地図に書かれた場所に向かうと結構庭が広い家があった。
「ここかな~?」
門をくぐって玄関まで行って声をかけた。
「すみませ~ん。冒険者ギルドの依頼できました~。」
ギ~
家の中から小奇麗な服装の初老の女性が出てきた。
「よく来てくれたわね。私一人で困っていたのよ。中に入ってちょうだい。」
「はい。」
家の中に入ると、きれいに掃除はされていたが大きな棚が崩れかかっていたり、重そうな置物が部屋の中途半端な位置にあった。
「この棚を直しますね。工具はありますか?」
工具を出してもらって棚の修復から始めた。次は置物の移動だ。それ以外にも、お風呂のカビ取りや庭の雑草取りもした。あまりに暑かったので、汗がたらたらと流れてきた。
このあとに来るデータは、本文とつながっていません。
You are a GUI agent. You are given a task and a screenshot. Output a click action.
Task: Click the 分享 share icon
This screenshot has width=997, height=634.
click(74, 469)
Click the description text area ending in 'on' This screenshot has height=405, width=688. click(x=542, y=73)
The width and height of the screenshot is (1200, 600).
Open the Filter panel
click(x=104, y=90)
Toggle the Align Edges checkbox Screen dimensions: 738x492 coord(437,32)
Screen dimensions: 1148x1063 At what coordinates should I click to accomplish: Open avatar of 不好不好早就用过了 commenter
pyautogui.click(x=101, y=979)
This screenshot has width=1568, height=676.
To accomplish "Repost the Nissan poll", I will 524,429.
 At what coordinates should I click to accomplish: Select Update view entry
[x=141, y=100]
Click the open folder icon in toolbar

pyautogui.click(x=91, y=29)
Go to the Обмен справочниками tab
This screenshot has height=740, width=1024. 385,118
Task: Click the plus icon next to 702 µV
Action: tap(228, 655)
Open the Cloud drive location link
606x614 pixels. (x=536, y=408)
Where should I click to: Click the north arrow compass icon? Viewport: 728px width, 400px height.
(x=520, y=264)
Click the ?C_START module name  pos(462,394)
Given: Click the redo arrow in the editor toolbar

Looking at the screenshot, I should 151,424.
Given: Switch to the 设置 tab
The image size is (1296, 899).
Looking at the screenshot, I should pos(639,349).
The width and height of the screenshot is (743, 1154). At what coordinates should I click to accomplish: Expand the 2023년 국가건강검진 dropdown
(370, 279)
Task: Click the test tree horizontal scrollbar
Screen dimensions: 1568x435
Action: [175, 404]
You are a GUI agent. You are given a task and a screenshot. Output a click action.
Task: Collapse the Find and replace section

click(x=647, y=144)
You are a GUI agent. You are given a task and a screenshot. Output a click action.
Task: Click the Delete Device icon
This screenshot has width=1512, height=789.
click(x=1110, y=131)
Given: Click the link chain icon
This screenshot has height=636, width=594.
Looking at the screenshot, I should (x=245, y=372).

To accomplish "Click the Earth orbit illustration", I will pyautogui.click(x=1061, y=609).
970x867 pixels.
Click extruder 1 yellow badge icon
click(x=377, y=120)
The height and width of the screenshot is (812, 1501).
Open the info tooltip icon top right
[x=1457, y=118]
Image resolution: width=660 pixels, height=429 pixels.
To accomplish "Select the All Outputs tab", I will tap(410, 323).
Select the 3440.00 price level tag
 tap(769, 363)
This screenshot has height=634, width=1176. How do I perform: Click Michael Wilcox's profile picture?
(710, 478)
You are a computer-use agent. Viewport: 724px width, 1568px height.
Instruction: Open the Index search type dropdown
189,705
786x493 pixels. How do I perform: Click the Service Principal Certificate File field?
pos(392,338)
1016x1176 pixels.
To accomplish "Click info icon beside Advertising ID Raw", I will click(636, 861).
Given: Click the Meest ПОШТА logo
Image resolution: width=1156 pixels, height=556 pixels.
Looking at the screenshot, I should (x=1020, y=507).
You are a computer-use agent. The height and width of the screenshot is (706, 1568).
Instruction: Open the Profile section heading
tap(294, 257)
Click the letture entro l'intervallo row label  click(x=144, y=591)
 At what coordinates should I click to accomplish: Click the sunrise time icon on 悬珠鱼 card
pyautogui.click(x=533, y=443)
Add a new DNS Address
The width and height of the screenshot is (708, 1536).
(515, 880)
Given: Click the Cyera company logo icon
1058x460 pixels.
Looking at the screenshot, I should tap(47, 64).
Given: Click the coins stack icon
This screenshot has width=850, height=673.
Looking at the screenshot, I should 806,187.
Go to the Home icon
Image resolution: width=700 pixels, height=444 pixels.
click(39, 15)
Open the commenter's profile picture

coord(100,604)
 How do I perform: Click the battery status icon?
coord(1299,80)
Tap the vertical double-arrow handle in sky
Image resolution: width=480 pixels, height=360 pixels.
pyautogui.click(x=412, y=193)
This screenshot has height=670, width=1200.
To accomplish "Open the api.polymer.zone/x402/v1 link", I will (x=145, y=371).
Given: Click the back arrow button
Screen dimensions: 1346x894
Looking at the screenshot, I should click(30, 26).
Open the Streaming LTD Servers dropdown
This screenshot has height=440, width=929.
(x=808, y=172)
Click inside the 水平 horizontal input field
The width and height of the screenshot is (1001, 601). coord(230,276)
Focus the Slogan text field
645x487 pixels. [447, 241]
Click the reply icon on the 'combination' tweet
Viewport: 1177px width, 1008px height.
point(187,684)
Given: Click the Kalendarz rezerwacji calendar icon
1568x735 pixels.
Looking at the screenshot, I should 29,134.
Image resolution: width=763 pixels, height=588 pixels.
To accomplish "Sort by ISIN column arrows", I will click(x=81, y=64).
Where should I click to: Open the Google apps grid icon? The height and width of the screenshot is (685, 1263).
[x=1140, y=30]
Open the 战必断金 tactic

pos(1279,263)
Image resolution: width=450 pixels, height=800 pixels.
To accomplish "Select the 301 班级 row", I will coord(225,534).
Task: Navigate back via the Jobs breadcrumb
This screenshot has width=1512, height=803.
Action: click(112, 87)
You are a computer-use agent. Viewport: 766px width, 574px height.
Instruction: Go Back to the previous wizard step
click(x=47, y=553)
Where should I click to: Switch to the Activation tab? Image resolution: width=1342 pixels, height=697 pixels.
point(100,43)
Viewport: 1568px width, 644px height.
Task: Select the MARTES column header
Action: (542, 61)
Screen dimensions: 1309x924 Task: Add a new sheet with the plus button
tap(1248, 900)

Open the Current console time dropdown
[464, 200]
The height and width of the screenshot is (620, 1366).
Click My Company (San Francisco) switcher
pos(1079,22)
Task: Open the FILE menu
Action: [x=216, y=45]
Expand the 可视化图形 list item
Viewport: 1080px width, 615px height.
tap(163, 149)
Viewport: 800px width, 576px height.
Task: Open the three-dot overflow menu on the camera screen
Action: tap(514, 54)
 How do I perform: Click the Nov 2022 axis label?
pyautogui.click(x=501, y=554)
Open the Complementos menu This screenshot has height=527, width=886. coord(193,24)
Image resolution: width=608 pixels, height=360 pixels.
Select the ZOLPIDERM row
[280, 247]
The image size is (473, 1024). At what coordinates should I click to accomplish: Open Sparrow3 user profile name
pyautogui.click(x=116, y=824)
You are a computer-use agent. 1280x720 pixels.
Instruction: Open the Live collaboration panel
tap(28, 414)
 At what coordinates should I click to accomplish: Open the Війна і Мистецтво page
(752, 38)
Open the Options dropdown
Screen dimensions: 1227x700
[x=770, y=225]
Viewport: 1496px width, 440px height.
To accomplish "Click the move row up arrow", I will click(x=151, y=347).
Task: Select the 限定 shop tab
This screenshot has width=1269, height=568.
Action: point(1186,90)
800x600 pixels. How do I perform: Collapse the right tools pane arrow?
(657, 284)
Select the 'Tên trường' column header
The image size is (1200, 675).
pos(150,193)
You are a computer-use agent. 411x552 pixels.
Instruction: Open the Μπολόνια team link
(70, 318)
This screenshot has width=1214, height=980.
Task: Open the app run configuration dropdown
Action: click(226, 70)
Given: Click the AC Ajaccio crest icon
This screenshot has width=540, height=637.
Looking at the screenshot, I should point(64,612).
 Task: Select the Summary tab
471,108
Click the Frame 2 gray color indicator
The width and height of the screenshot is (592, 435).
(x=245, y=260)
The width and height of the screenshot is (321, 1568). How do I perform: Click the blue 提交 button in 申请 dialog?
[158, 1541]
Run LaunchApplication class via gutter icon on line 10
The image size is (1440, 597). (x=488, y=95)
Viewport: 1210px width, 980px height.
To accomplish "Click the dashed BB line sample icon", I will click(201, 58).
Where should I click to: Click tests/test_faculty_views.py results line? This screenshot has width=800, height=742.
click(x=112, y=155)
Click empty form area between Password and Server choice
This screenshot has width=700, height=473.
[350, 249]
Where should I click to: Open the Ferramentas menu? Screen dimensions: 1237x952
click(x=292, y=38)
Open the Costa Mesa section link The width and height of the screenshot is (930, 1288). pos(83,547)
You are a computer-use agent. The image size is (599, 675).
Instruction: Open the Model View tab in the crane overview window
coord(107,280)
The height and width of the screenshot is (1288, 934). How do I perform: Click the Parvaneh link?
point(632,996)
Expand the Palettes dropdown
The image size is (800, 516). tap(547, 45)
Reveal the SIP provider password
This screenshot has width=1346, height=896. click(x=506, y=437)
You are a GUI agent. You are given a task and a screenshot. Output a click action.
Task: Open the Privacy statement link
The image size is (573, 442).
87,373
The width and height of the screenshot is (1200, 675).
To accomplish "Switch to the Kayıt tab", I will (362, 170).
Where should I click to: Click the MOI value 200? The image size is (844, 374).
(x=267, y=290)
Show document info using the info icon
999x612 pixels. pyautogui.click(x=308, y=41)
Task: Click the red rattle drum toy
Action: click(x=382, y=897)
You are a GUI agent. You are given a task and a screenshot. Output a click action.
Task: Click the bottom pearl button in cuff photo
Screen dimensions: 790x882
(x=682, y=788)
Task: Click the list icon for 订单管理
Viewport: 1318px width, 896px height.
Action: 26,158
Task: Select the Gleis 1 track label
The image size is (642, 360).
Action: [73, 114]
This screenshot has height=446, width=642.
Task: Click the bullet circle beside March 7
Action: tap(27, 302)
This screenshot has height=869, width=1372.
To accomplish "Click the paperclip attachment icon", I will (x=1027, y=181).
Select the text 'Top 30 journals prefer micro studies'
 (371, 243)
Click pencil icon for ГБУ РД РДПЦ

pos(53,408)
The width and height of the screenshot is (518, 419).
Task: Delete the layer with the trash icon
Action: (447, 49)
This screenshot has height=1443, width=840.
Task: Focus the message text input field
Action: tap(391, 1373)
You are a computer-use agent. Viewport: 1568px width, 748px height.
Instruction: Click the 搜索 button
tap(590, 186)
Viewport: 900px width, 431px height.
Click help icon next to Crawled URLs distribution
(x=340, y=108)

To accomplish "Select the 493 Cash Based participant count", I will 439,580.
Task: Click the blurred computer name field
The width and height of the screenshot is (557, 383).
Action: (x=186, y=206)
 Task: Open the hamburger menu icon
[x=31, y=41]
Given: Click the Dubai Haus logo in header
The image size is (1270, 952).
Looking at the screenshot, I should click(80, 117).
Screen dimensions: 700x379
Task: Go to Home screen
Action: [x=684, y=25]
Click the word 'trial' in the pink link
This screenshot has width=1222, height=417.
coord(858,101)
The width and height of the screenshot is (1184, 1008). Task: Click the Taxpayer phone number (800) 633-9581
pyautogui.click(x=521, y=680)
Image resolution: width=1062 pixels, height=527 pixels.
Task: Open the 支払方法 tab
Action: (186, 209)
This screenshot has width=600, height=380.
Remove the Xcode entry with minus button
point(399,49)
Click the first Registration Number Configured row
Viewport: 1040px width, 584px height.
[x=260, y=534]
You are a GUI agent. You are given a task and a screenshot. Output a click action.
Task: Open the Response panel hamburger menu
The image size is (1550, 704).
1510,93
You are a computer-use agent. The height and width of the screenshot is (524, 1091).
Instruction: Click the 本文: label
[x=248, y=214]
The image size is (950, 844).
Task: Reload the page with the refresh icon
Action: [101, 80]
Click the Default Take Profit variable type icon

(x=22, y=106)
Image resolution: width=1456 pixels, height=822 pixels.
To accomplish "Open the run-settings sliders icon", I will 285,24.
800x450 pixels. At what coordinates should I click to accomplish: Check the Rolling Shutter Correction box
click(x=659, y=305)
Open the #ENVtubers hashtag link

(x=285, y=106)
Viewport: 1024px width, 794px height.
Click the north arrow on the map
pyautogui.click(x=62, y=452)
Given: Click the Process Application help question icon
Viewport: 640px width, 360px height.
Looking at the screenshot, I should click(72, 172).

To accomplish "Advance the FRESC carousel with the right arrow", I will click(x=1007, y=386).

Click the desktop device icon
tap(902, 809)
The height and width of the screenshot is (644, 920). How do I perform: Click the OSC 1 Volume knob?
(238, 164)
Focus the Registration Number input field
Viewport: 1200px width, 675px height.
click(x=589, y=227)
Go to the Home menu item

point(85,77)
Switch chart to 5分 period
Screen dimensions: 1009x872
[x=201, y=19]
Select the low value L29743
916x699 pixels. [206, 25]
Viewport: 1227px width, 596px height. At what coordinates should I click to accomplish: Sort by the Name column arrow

汚れるのが嫌だったので服を脱いだ。すると、お婆さんが驚いた様子で僕を見つめていた。
「終わりました!」
「ありがとう~。綺麗になったわ~。あなたは手を抜かないのね。」
「だって仕事ですから。」
「偉いわね~。ところでちょっと聞いていいかしら?」
「はい。」
「私はリーデンっていうの。あなたのお名前は?」
「僕はアルフレッドって言います。みんなはアルって呼んでますけど。」
僕が名のった瞬間、リーデンの目から涙が流れた。
「どうしたんですか?どこか具合が悪いんですか?」
「いいえ。違うのよ。私にも孫がいてね。あなたと同じ名前だったからつい思い出したのよ。」
「そうだったんですか~。アルフレッド君は幸せですね。自分のために涙を流してくれるお婆さんがいるなんて。」
「どういうことなの?」
「僕は孤児なんです。だから両親が誰なのかも知らないんです。でも、司祭様とシスターのマリーさん、それに孤児院のみんなが僕にとっては大切な家族ですけどね。」
「そうなのね。アル君は偉いわね。」
「ありがとうございます。」
「またお願いしていいかしら?」
「はい。ギルドに依頼を出していただければ、僕が来させていただきます。」
するとお婆さんが戸棚から何かを持ってきた。
「これをお土産に持っていきなさい。」
「なんですか?これ?」
「この指輪はきっとあなたの役に立つわ。」
指輪は金色に輝いていた。恐らく金なのだろう。
「こんな高価なものをいただけません。」
「いいのよ。私が持っていても役に立たないんだから。もらってちょうだい。」
あまりにも強くすすめてきたので断るのも失礼かと思い、ありがたく受け取った。
「では、いただいておきます。ありがとうございます。」
その帰り道、また頭の中に声が聞こえた。
“善行ポイント50。規定に到達しましたので封印を解除します。”
体が物凄く痛い。思わず道の端に避けてうずくまってしまった。
“魔力が解放されました。”
「えっ?!どういうこと?」
どういうことなのか全く理解できない。
“一体何が起こっているんだ?!”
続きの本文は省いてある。